Stored data entries:
══════════
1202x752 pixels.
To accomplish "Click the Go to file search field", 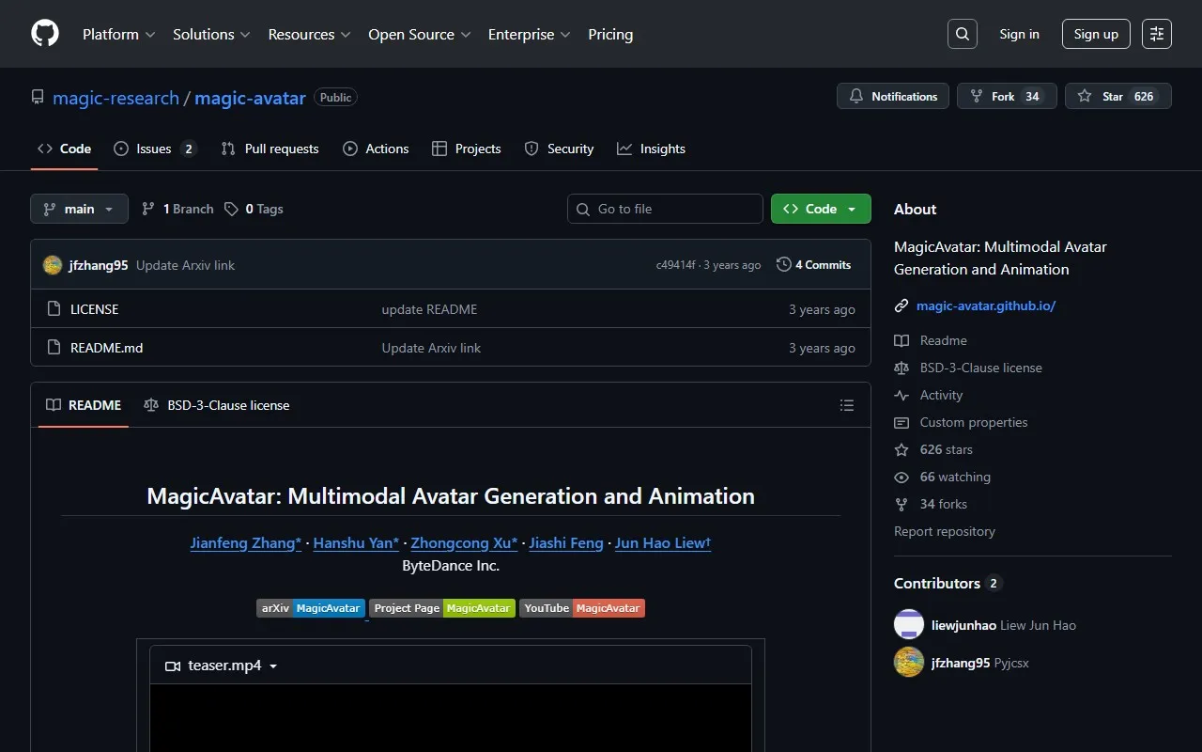I will [665, 209].
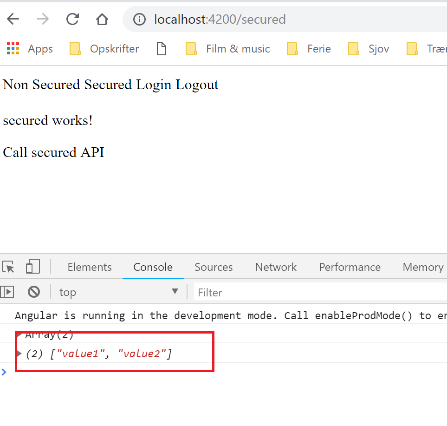Select the Performance tab
This screenshot has height=426, width=447.
click(x=350, y=267)
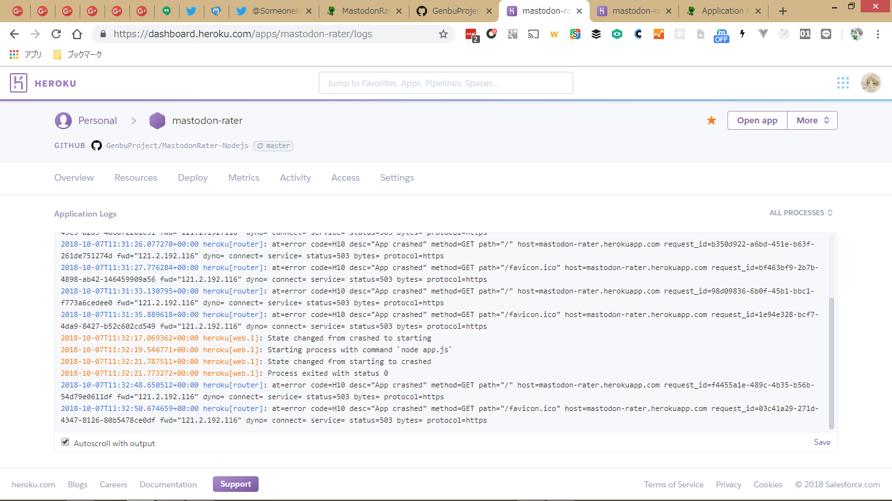This screenshot has height=501, width=892.
Task: Disable Autoscroll with output checkbox
Action: pos(65,442)
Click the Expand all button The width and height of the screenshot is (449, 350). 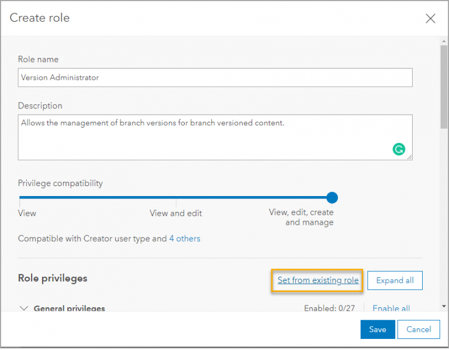point(395,280)
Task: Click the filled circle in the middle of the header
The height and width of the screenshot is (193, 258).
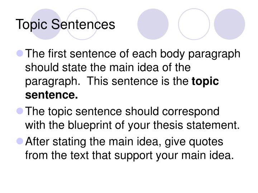Action: click(153, 24)
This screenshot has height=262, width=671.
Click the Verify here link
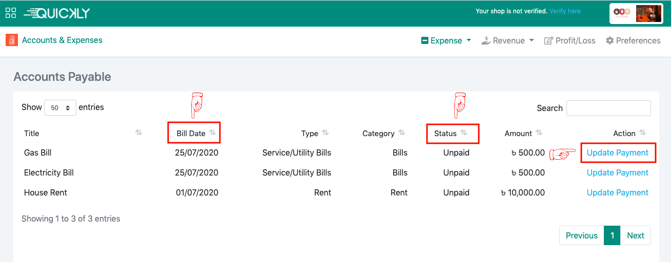pos(565,11)
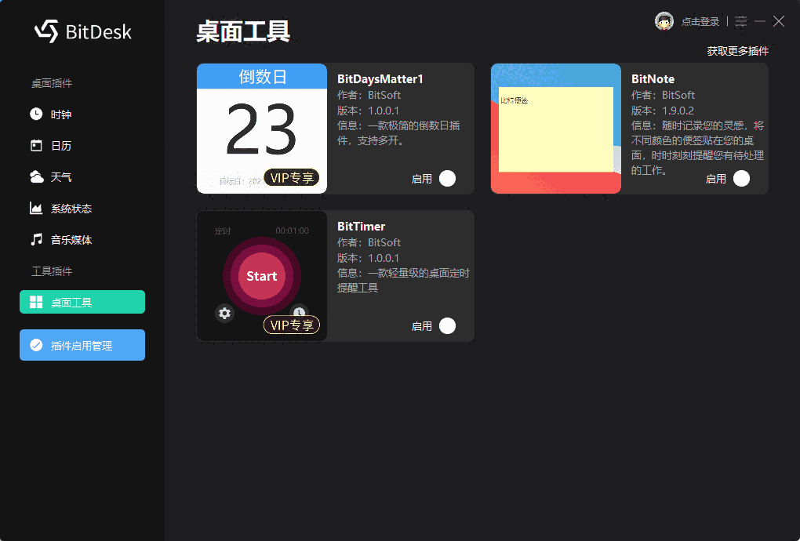Enable the BitNote sticky note plugin
The width and height of the screenshot is (800, 541).
coord(741,178)
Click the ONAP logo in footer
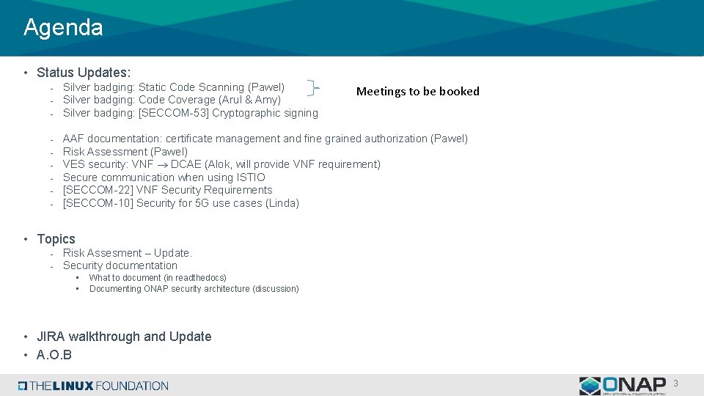The image size is (704, 396). pyautogui.click(x=623, y=385)
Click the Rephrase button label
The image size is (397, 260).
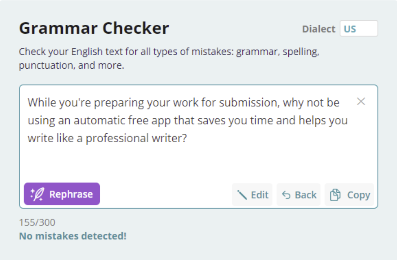[x=71, y=194]
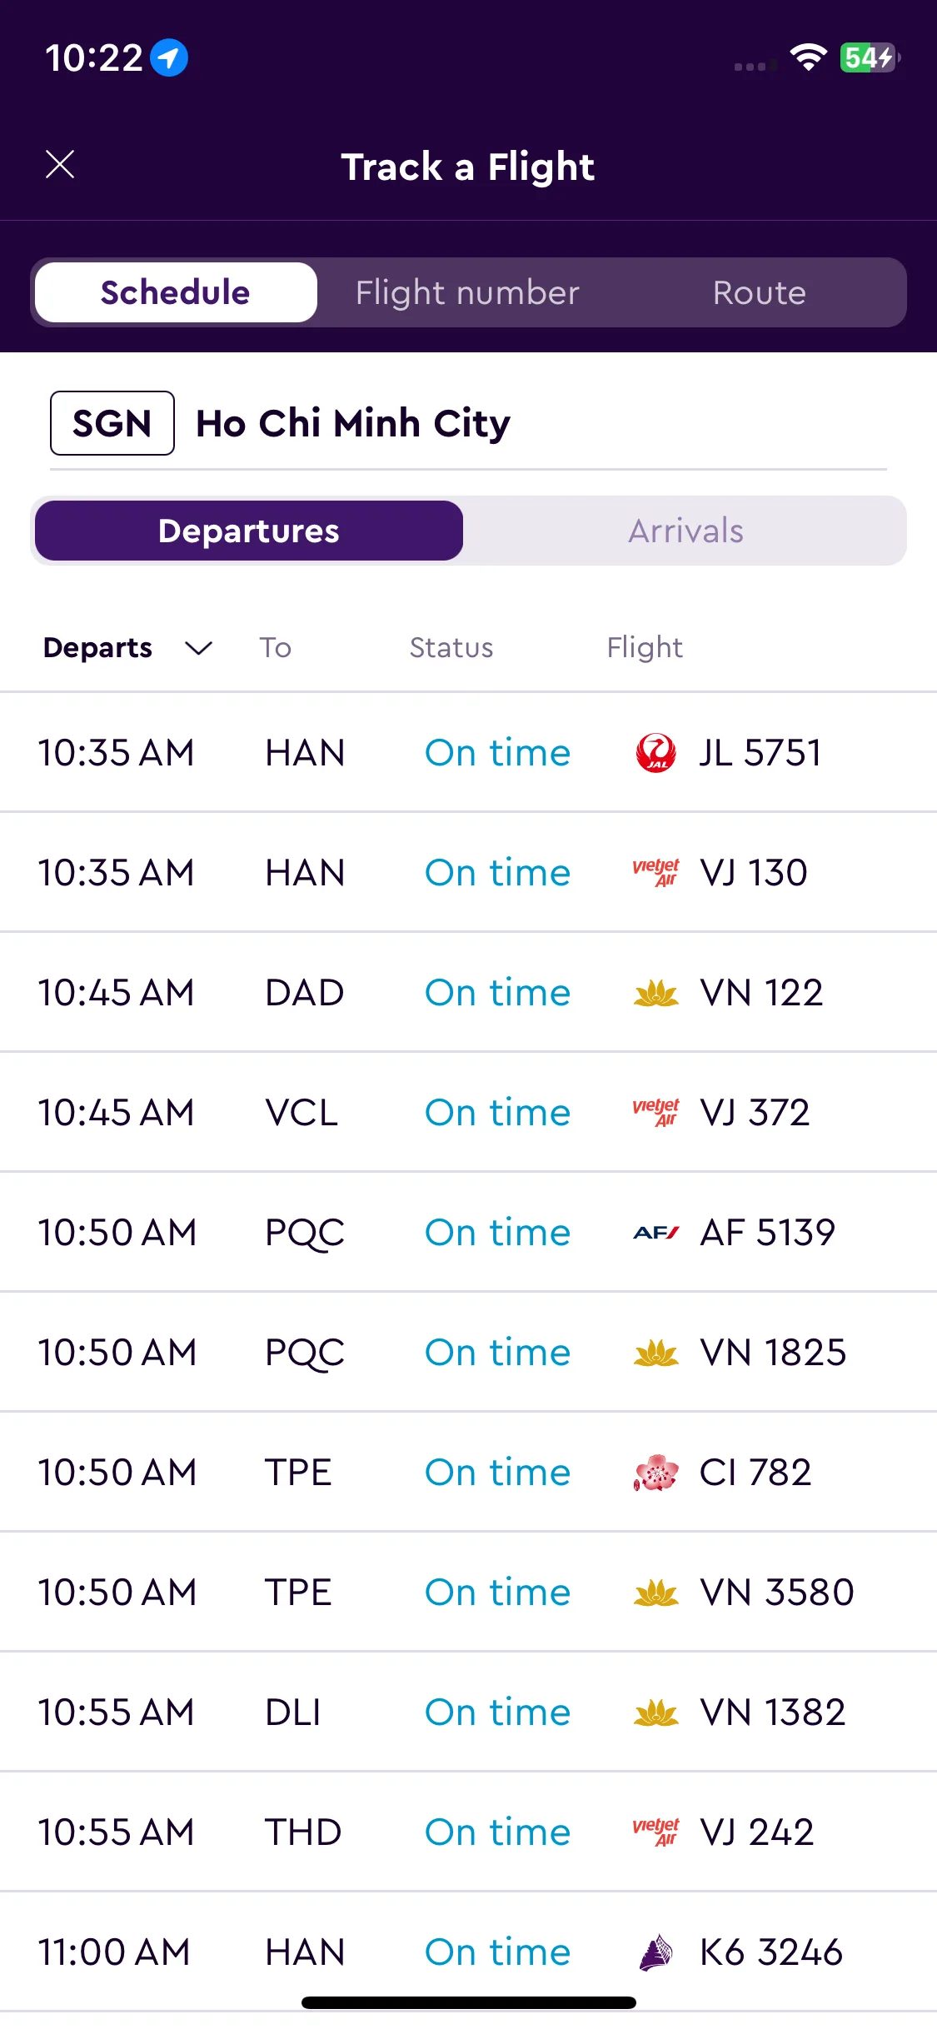Open the Route tab
937x2029 pixels.
[760, 292]
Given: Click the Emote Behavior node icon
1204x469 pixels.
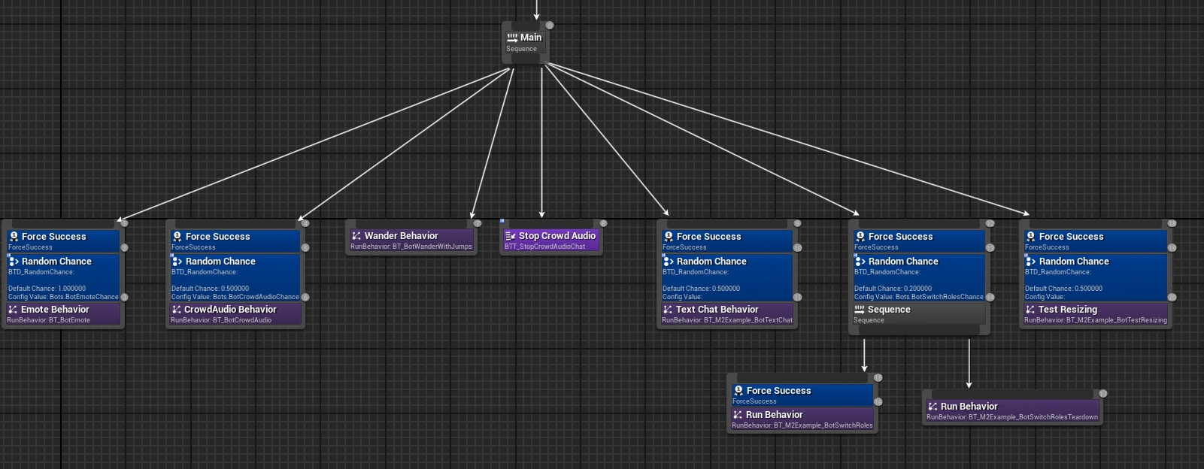Looking at the screenshot, I should click(13, 310).
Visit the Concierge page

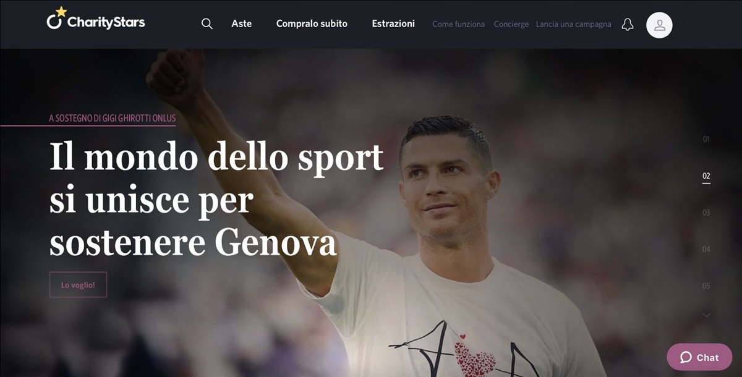[x=511, y=24]
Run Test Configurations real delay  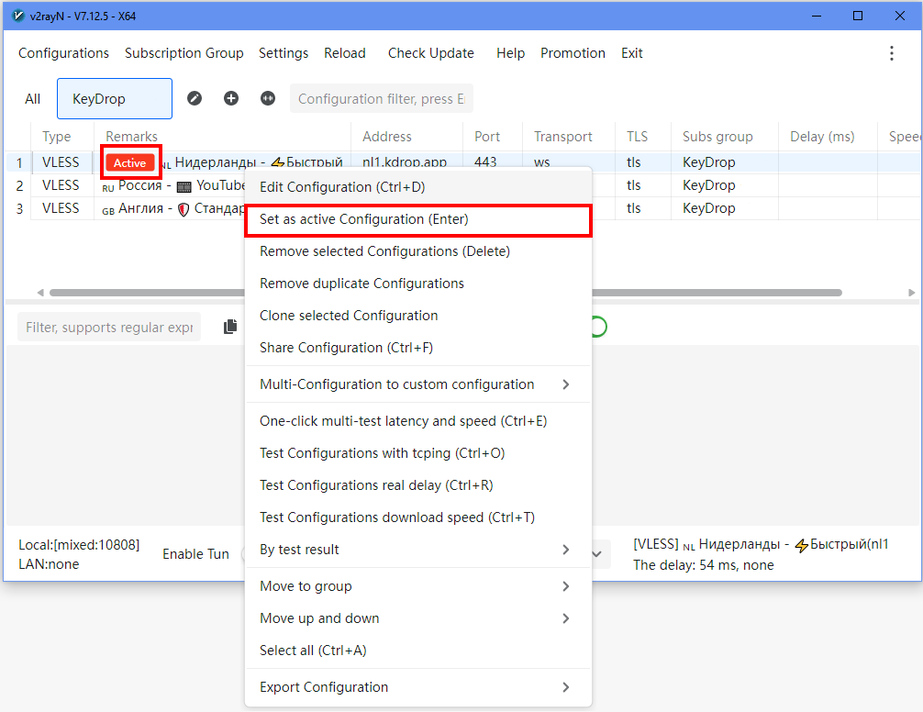coord(376,485)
══════════
• What is expected
Every line from the one with "Click the Verify here link" through the one with "Given: Click the Emote Behavior node icon" is to be reproduced exactly as written above, and the pictures are to be dropped.

• Expected answer
Click the Verify here link
pos(565,11)
Enable the BitNote sticky note plugin
The width and height of the screenshot is (800, 541).
coord(741,178)
Click the ONAP logo in footer
The image size is (704, 396). pyautogui.click(x=623, y=385)
Click the Rephrase button label
The image size is (397, 260).
[x=71, y=194]
Open the Route tab
937x2029 pixels.
[760, 292]
Given: Click the Emote Behavior node icon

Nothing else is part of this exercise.